O regime tecnológico que predominou no pós-guerra, o taylorismo-fordismo, baseou-se nos baixos custos do petróleo e intensiva utilização de energia de materiais nos setores econômicos, particularmente o setor automotivo. Do ponto de vista da organização, em nível da planta difundiu-se a linha de montagem e, em nível da empresa difundiu-se a grande corporação, incluindo departamentos de pesquisa e desenvolvimento (P&D) e atuando em mercados oligopolizados. Quanto ao trabalho, esse regime requeria grande número de trabalhadores pouco qualificados, o chamado “operário-massa”,realizando tarefas parcelares, desprovidas de conteúdo e sentido para o trabalhador.
Ainda segundo a abordagem neo-schumpeteriana, a partir do final da década de 1970, as economias capitalistas avançadas iniciaram uma fase de transição para um novo paradigma tecnológico uma vez que um tipo de insumo básico, a tecnologia de base microeletrônica, passou a ser difundido rapidamente pelos setores econômicos. O período de nascimento de um novo paradigma é caracterizado pelos autores como de “transição”, no qual as mudanças econômicas requerem mudanças na estrutura institucional que, até então, adequava e regulava as relações sociais, econômicas e políticas no velho paradigma.
No que se refere ao trabalho, destaca-se a formação de um mercado de trabalho mais flexível com exigências de maiores níveis de escolaridade e de novas habilidades.
Para esses autores, a crise nada mais é que um período de “ajustamento”em que mudanças sociais e políticas, em âmbito institucional, são necessárias para a consolidação do novo paradigma e para a regulação da nova ordem. Partilhando dessas visões, os governos de diversos Estados vêm desenvolvendo políticas de ajuste econômico e social que impactam diretamente na classe trabalhadora, retirando direitos duramente conquistados, reduzindo a seguridade social e tornando as relações de trabalho mais flexíveis. Dados da OIT (2012) mostram que a taxa de pobreza aumentou na metade dos países economicamente desenvolvidos e em 1/3 dos países de economia em desenvolvimento. A desigualdade também se elevou na metade dos países de economia desenvolvida e em ¼ nos países de economias em desenvolvimento.

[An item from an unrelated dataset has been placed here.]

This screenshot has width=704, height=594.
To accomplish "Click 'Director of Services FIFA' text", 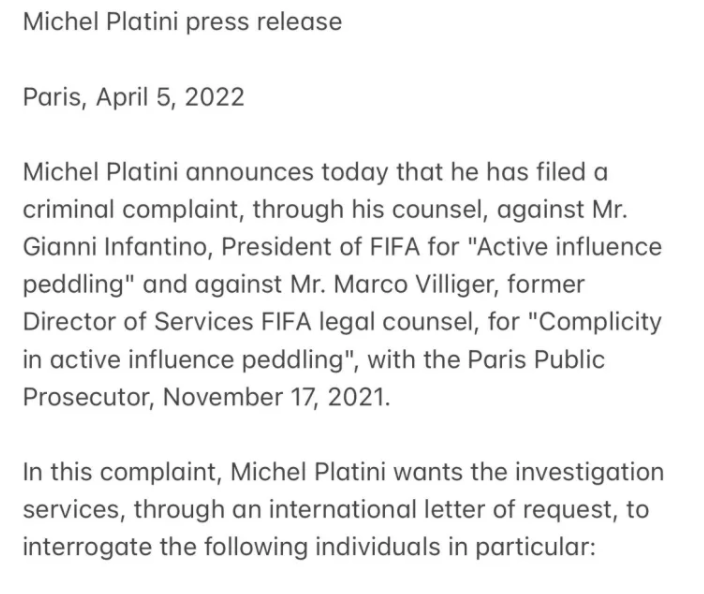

Ocorre que, para os neo-schumpeterianos, a tecnologia assume uma posição de independência e autonomia sobre as relações sociais e institucionais, conferindo um caráter determinista e de neutralidade à explicação de um processo que não é somente técnico, mas de transformação social. A relação entre mudança técnica e “ajuste” sócio-institucional confere uma posição de subordinação desta última à primeira, o que torna o conjunto das relações socioculturais e de classe dependentes de atributos técnicos, quando, na realidade, a técnica insere-se no contexto mais amplo do modo de produção capitalista e sua forma de acumulação.
Mandel (1985) argumenta que as escolhas sobre determinadas técnicas e não outras são feitas por razões de lucro pelos ramos específicos da indústria, ou melhor, pelas empresas líderes naqueles ramos, dependendo, portanto, das relações de poder no seio da sociedade capitalista.

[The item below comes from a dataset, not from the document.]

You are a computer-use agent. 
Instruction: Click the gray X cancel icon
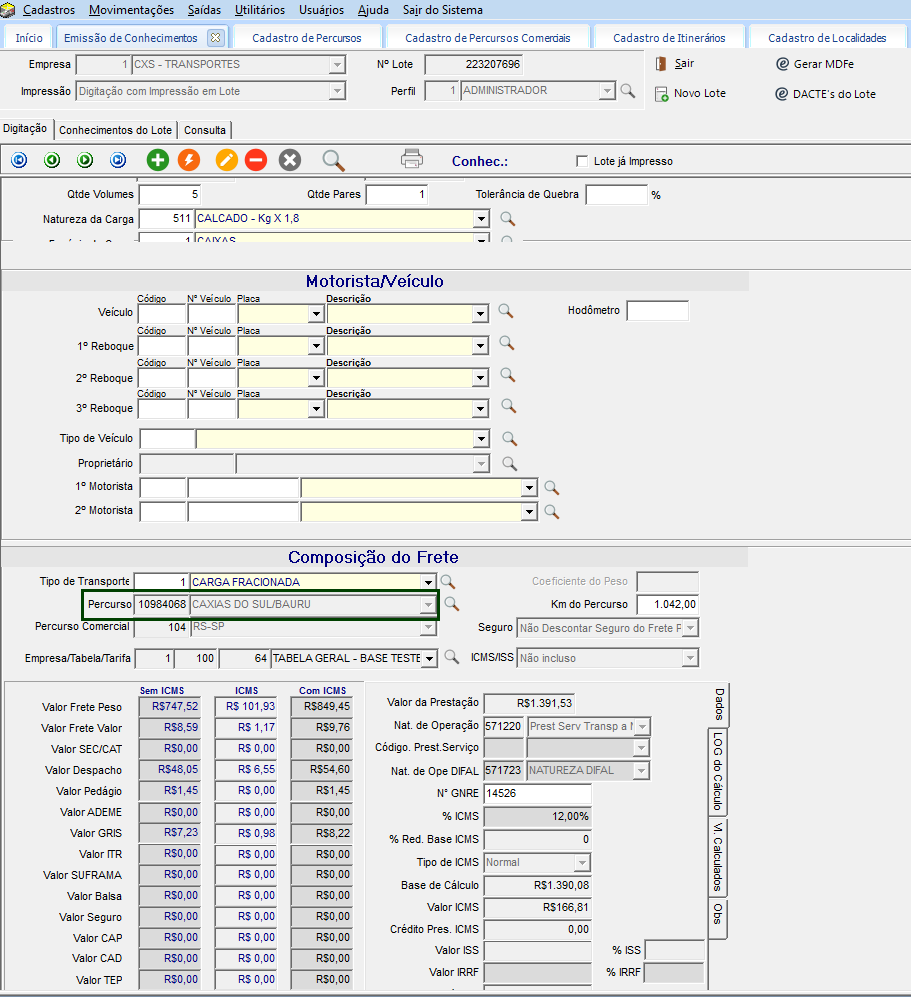tap(290, 160)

A introdução de inovações tecnológicas e organizacionais no processo produtivo é uma constante no modo de produção capitalista e nada tem de natural, neutra ou autônoma. Marx foi um dos primeiros pensadores a tratar da inovação técnica como elemento endógeno ao processo de acumulação capitalista, analisando-o no contexto da luta de classes sociais.

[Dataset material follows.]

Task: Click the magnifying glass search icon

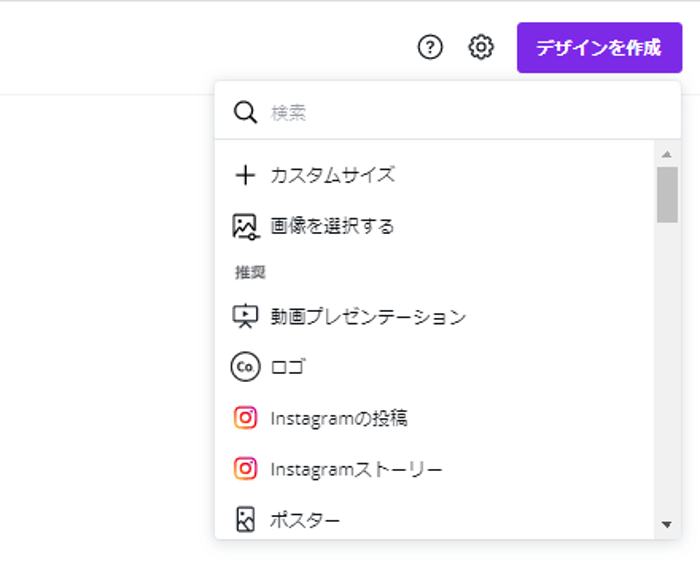Action: click(x=245, y=112)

Portanto, para concluir, o grande limite da abordagem neo-schumpeteriana está no fato de não articular o conceito de paradigma tecnológico e mesmo da mudança técnica à lei do valor, que é o que fundamenta historicamente o dinamismo tecnológico na ordem do capital. A inovação técnica deve ser compreendida como relacionada a diferentes práticas sociais, que, por sua vez, são produto das relações de classe na luta pelo controle do trabalho no capitalismo, uma vez que este é que gera o valor. Portanto, a mola propulsora do capitalismo é o trabalho, que cria a tecnologia. Esta, por sua vez, tem seu potencial restringido pela sua determinação de classe, subordinada aos imperativos do processo de criação de valores de troca.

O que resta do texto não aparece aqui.